Document extract >>
These choices for synthetic voices, or lack thereof, directly and indirectly impact disabled users in myriad ways. For an “accessibility” feature, VoiceOver’s Novelty category contains labels for voices that mock individuals with mental health challenges and draw upon gendered tropes of mental illness. Among the labels in the Novelty category is a voice named “Deranged” (which says in its sample, “I need to go on a really long vacation”) and another named “Hysterical” (which cries, “Please stop tickling me”).
Apple macOS VoiceOver Novelty voice options include the ableist descriptors “Deranged” and “Hysterical.” Screenshot of Apple VoiceOver Utility settings by Meryl Alper.

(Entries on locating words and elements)
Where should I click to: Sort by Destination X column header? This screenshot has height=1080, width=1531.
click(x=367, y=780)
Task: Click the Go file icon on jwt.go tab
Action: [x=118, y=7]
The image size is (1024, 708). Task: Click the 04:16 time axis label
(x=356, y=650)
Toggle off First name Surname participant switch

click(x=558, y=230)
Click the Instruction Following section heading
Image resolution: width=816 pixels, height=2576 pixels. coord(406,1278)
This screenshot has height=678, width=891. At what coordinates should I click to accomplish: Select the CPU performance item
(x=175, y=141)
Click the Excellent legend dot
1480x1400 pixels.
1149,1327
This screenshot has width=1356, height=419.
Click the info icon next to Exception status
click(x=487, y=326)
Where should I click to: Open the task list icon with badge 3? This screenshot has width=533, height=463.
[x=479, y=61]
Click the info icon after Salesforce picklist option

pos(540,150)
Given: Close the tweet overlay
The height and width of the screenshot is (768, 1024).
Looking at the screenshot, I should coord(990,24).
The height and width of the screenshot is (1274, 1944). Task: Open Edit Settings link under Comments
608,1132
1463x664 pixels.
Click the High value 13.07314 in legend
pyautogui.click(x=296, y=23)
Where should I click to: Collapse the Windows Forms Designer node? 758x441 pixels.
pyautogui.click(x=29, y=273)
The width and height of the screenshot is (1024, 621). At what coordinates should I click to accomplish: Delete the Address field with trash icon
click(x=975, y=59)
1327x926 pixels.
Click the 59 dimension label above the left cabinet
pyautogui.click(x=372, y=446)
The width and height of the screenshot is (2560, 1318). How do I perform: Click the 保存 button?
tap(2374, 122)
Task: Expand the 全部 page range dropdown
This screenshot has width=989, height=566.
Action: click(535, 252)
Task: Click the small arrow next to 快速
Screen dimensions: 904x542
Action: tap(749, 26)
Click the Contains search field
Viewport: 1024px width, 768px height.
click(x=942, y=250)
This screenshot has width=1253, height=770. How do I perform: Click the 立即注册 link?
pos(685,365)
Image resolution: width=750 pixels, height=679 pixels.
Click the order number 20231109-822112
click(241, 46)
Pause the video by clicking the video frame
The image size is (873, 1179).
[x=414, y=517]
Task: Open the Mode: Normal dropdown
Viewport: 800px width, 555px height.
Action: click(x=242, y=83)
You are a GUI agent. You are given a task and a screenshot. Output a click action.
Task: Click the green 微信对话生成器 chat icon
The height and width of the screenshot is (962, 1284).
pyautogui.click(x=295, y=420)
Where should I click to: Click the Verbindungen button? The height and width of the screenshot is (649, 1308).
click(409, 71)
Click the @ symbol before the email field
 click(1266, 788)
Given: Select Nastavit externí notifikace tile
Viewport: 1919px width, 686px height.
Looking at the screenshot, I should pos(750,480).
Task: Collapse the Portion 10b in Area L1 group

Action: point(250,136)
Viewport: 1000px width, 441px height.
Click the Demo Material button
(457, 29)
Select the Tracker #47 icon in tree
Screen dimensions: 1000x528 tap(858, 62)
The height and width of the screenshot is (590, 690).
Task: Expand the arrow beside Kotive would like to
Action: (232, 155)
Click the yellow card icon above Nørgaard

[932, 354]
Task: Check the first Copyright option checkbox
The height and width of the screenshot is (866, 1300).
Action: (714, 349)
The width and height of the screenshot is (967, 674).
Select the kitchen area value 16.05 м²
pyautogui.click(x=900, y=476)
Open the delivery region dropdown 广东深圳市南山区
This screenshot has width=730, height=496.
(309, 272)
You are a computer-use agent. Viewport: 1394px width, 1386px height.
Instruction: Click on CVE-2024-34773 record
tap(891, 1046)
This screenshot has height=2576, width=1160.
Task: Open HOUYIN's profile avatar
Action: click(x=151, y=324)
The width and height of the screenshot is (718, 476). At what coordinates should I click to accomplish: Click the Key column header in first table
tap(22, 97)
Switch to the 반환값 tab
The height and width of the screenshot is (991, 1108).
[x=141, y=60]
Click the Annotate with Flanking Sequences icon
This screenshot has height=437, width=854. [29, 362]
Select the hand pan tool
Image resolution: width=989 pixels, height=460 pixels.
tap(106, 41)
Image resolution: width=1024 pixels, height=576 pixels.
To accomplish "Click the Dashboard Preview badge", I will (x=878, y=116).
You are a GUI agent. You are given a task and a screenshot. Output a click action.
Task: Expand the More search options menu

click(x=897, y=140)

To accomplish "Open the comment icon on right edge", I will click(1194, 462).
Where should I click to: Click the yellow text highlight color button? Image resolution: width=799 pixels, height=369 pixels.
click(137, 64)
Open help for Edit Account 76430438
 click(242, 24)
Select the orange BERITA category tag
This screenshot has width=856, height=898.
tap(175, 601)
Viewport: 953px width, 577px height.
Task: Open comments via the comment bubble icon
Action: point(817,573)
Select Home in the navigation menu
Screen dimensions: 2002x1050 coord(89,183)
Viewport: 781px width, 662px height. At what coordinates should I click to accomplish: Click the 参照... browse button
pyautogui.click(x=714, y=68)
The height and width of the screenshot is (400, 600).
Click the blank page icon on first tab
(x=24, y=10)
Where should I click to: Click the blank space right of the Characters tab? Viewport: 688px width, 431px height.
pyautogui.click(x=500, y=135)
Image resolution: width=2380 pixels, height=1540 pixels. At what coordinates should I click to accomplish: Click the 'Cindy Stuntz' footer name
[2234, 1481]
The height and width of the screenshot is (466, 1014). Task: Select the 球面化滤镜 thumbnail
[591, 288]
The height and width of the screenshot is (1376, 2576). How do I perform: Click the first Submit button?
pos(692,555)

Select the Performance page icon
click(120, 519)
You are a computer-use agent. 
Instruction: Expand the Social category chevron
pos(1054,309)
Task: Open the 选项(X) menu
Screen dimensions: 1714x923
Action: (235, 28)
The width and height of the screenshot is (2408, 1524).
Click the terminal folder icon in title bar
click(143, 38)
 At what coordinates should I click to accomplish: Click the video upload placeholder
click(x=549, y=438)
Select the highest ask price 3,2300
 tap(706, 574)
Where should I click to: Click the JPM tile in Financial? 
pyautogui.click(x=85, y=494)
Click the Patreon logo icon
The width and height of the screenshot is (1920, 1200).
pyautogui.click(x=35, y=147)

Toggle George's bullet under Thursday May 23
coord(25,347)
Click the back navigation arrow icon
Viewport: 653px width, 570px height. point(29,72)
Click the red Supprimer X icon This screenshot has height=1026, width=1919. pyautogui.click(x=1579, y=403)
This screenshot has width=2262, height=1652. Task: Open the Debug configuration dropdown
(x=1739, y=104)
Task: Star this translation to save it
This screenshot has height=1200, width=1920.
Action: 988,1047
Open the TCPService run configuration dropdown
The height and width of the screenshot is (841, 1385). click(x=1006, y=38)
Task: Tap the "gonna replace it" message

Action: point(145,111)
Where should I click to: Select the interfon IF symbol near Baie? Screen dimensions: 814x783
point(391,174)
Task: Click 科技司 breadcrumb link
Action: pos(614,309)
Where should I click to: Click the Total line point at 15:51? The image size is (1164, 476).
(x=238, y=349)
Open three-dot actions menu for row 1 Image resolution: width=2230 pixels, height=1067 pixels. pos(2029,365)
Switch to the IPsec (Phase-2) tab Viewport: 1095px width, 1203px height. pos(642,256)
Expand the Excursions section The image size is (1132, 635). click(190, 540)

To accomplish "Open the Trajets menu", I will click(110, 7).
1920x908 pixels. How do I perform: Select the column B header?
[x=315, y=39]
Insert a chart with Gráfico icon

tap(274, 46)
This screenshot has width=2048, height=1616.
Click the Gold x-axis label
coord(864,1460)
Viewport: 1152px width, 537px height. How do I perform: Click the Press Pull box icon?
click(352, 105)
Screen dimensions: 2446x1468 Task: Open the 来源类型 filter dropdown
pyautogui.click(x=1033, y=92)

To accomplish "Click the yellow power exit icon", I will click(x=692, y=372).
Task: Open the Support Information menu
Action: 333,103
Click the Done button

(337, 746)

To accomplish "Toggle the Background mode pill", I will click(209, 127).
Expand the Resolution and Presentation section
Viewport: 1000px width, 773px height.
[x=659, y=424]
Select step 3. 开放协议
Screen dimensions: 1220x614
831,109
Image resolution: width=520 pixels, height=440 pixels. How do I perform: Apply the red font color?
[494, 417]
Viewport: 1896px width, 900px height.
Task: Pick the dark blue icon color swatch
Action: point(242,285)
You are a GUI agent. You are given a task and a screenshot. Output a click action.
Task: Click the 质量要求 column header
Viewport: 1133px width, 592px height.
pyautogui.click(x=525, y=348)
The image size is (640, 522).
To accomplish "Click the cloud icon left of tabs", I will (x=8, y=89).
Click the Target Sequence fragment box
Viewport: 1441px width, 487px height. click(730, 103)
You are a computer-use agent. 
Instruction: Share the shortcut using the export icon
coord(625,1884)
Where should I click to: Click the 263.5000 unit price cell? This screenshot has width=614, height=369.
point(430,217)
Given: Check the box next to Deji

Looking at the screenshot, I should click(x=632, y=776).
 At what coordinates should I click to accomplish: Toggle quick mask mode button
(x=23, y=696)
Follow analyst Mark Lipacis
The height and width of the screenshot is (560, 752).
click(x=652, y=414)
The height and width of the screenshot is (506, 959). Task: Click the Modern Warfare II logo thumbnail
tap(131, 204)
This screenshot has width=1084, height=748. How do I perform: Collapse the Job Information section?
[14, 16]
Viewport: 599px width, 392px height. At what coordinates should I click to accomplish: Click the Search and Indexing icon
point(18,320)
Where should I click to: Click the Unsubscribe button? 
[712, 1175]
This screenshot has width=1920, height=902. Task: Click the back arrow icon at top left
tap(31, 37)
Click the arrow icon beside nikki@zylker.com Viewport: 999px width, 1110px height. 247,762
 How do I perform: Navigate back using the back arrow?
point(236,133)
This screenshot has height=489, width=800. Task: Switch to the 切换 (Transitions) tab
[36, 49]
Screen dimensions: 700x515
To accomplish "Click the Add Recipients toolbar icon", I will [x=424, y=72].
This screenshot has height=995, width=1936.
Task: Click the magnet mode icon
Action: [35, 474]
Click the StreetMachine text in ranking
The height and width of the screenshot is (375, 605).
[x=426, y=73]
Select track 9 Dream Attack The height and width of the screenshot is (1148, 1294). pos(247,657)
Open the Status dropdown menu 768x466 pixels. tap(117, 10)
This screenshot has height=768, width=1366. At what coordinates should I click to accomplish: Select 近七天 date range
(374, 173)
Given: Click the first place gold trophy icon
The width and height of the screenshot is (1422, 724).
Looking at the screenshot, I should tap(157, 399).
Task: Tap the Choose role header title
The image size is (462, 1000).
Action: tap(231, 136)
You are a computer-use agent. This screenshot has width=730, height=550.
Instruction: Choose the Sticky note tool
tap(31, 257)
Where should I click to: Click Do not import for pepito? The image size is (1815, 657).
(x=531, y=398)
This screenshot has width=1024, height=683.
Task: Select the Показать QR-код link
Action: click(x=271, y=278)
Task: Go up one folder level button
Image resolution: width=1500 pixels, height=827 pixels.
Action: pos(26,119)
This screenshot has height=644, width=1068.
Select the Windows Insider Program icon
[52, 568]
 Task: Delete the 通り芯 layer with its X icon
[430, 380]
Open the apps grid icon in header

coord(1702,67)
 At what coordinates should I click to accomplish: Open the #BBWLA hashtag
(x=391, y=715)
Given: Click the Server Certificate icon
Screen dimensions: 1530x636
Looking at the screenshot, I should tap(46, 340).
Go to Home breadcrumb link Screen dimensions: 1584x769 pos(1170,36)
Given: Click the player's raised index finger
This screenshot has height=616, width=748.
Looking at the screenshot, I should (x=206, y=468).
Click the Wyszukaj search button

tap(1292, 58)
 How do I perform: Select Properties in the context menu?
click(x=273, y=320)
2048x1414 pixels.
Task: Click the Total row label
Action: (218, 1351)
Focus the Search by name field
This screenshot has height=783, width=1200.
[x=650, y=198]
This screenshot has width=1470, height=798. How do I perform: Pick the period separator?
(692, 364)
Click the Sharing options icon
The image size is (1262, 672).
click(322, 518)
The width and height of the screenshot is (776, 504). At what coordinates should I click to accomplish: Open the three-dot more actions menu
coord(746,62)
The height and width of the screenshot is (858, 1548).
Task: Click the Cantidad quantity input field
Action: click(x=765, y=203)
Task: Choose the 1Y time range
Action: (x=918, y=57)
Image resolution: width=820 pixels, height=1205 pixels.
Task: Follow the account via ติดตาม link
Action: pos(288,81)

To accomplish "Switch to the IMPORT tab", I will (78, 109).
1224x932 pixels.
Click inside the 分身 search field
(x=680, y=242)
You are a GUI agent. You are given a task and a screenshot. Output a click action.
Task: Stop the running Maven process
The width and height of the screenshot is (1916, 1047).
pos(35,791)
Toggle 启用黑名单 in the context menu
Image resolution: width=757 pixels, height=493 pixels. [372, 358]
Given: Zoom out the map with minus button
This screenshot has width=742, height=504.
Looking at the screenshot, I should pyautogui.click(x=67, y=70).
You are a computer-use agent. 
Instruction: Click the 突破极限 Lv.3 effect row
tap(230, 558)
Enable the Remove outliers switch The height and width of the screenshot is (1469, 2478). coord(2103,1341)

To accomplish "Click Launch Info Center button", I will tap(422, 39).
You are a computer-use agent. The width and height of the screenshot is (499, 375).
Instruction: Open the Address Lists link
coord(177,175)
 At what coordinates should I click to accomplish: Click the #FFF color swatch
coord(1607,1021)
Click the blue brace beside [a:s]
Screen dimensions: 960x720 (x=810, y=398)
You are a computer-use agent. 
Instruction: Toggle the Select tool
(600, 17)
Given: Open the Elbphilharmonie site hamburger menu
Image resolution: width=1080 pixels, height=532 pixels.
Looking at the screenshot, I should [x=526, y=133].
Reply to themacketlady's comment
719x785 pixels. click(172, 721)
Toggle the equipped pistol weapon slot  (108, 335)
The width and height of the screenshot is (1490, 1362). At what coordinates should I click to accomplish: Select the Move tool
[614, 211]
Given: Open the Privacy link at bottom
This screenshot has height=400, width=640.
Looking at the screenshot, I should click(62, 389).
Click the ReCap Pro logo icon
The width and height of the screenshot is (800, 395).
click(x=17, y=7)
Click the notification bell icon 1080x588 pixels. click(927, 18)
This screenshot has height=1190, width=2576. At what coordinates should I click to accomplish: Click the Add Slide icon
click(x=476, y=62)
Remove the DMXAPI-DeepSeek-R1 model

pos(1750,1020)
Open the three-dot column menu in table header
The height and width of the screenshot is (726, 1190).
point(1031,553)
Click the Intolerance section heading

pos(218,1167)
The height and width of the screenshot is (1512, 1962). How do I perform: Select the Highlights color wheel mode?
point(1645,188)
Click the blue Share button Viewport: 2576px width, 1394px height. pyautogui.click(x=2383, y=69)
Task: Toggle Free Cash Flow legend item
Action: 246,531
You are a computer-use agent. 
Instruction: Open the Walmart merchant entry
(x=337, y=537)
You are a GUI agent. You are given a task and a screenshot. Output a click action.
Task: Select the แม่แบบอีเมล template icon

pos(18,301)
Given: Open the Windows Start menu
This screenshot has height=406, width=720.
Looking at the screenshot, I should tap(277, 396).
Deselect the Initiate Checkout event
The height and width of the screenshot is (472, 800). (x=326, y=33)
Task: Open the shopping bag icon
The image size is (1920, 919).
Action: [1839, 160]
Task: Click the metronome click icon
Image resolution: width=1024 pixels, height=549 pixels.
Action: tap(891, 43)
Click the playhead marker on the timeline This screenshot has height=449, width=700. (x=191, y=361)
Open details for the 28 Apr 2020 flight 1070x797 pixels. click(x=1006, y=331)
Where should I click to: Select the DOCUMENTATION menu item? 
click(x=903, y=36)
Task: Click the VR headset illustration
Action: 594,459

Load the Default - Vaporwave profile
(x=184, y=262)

Goals >>
(a) Decide whether each statement agrees with the passage on VoiceOver's Novelty voices, answering yes or no and quoting the words of the passage that decide it: (i) The voice named "Hysterical" says "Please stop tickling me." (ii) The Novelty voice options belong to Apple's iOS. (iii) The sample for the voice named "Deranged" says "I need a break from work."
(b) Copy everything in the records from the line containing "Expand the Excursions" down to the line containing "tap(274, 46)", with both of those lines included.
The passage and the records have no connection to each other.

Responses to the tasks >>
(a)
(i) Yes: "another named “Hysterical” (which cries, “Please stop tickling me”)".
(ii) No: "Apple macOS VoiceOver Novelty voice options".
(iii) No: "which says in its sample, “I need to go on a really long vacation”".

(b)
Expand the Excursions section The image size is (1132, 635). click(190, 540)

To accomplish "Open the Trajets menu", I will click(110, 7).
1920x908 pixels. How do I perform: Select the column B header?
[x=315, y=39]
Insert a chart with Gráfico icon

tap(274, 46)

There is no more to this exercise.